In the good old days of Shillong, music, fun and adventure was the order of the day. But when the author returns, after a decade and a half, to the familiar green pastures of the Khasi Hills, he finds changes in the air. No longer was the locality one big family, a certain grimness had crept into society. Yet in the hurly-burly of his varied professional pursuits in Shillong, there was often an amusing experience to lighten the harshness of life. Toki skillfully balances the ups and downs of life with laces of levity.
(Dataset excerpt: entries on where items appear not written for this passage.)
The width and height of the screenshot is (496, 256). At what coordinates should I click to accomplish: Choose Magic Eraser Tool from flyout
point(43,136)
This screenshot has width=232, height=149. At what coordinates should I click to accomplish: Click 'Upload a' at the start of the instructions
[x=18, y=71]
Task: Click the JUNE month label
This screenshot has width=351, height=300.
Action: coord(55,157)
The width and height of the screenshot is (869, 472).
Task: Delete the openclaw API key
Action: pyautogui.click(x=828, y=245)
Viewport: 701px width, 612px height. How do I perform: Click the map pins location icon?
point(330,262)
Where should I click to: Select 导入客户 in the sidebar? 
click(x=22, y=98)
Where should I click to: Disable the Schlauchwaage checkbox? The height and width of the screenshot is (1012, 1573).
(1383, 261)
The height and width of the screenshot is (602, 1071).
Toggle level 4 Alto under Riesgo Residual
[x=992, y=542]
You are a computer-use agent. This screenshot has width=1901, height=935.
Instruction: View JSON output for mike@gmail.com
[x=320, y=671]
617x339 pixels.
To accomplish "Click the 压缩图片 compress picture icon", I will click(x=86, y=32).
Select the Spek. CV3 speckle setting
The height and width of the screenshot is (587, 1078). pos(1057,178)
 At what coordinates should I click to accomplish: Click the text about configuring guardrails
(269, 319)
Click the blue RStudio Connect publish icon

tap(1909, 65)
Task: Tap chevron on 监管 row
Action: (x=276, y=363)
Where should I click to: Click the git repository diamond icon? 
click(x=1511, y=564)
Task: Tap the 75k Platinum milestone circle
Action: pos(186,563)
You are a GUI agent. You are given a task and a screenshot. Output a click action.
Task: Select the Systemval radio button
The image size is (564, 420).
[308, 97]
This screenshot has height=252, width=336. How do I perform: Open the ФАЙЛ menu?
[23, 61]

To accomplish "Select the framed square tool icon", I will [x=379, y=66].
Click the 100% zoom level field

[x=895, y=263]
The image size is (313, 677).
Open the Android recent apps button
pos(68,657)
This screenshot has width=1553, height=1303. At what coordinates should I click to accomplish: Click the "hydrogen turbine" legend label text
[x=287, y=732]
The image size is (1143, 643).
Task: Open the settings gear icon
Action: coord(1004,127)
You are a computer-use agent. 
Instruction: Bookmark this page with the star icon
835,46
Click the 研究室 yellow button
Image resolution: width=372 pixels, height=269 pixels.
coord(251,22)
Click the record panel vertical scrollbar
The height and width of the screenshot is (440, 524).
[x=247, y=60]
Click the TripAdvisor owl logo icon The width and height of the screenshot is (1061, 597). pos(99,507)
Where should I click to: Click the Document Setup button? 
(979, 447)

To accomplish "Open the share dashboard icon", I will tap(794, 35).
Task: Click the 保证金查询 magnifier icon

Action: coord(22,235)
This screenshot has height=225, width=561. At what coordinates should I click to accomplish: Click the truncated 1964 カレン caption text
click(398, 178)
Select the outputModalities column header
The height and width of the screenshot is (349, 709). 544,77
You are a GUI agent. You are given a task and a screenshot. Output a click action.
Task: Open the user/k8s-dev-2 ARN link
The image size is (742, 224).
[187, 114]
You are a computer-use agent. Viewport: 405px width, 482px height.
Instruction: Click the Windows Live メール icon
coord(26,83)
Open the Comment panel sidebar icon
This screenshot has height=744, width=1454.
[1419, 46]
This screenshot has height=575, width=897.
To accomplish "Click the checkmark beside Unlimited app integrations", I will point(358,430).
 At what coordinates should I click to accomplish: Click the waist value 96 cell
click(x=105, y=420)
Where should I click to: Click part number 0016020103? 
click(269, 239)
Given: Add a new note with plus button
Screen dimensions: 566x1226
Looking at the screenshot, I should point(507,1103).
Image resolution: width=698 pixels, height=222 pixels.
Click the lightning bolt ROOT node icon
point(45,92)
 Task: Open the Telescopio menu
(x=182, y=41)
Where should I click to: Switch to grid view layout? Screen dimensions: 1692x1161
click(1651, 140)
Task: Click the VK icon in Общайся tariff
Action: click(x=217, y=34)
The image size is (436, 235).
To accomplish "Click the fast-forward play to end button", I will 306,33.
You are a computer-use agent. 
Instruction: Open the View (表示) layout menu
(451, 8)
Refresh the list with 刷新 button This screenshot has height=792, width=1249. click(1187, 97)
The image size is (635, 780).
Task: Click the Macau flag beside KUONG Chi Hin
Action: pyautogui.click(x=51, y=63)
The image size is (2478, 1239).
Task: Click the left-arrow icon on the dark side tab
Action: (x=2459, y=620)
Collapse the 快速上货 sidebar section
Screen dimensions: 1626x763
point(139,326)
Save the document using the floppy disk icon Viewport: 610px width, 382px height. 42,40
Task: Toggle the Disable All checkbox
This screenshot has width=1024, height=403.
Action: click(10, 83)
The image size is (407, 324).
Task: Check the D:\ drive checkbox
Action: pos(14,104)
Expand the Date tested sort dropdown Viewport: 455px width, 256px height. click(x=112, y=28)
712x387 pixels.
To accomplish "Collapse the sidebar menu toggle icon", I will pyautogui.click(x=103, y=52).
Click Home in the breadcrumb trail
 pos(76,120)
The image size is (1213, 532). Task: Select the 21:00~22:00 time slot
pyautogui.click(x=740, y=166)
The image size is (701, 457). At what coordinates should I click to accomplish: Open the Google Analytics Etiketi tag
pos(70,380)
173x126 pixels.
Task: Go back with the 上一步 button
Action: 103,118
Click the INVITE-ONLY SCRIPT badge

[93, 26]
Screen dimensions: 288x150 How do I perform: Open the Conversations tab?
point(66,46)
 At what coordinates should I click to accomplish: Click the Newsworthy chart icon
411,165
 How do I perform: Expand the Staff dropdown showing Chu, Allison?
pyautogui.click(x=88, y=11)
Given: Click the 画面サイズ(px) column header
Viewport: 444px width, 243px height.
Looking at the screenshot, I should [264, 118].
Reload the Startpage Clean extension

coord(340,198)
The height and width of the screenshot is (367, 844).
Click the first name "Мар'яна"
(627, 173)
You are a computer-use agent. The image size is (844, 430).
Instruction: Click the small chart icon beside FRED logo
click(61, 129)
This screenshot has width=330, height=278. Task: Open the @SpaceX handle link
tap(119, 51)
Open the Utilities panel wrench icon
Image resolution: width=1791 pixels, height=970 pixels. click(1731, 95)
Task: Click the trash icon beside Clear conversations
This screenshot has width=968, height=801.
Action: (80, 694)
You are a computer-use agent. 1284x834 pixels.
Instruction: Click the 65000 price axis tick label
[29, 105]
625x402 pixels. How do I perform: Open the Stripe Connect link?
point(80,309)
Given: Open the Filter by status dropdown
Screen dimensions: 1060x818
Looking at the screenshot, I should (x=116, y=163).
Here is a snippet from a Christmas story enacted at the Jaintia Club House in Jowai. The local church had rehearsed the Passion Play for weeks, the man on the cross was the local pastor. The drama was staged on a cold December night. “The Roman soldier was dressed in a short brown skirt, his daughter’s school uniform, a red shawl (of Naga origin), and a scooter helmet for a Roman soldier’s headgear. He wore rubber slippers with plastic thongs wound up his legs to represent the leggings of a Roman legionnaire.” Clad in this skimpy costume, bare-chested with only his daughter’s short skirt to keep him warm, he had to wait three hours for his part on stage. In the miserable cold he fortified himself on the sly with a couple of pegs. You’ll have to read the book to see how the story plays out. It’s quite different from the account in the Bible.
To be a raconteur of humour, one must be able to laugh at oneself. And in this way, the book gives us a delightful break from the seriousness of life, from dour faces and dreary longwindedness. What a joyful autobiography!